I'd say, I don't think any of the directories belong in RUNTIME. config goes in CONFIG. Otherwise decide between DATA and CACHE based on the answer to "can the file can be created from scratch with no observable difference in behavior other than the waiting time to repopulate the cache?".
As a first pass, how about:
Sources:
That's a good start. I would put packages
and artifacts
in the CACHE category: they are immutable and content addressed and should be completely reconstructions from the upstream servers.
I have reopened the issue as there's active interest in working on it apparently.
I've been following this issue for some time, and I'm under the impression that beyond "some other applications follow the spec" the arguments for doing so, and why Julia should care, have not been spelled out very explicitly. Thus, I'd like to explain why this is important to me.
For context, I'm only a very light user of Julia, but still .julia
uses substantial storage for binary artifacts.

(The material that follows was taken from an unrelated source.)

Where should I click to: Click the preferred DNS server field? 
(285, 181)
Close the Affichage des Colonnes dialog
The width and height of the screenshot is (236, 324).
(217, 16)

Currently, this folder amounts to roughly 1GB:
$ du -sh .julia/*
573M .julia/artifacts
65M .julia/compiled
0 .julia/dev
36K .julia/environments
224K .julia/logs
160M .julia/packages
211M .julia/registries
and I suspect that this could grow significantly when using more packages. I don't care very much about the aesthetics of separating things into .config
, .data
etc. However, I'd appreciate if Julia made an effort to classify cached data. No application should use lots of storage too lightly, and not everyone can afford to just buy more disks when running low. This is particularly important due to two details of my setup:
I'm backing up the entirety of $HOME
with some manually excluded directories; these (incremental) backups are retained for years. To keep backup storage in bounds, it is important to exclude non-essential, possibly volatile data. Backing up the entirety of $HOME
is necessary precisely because there is no centralized location for user data and configuration.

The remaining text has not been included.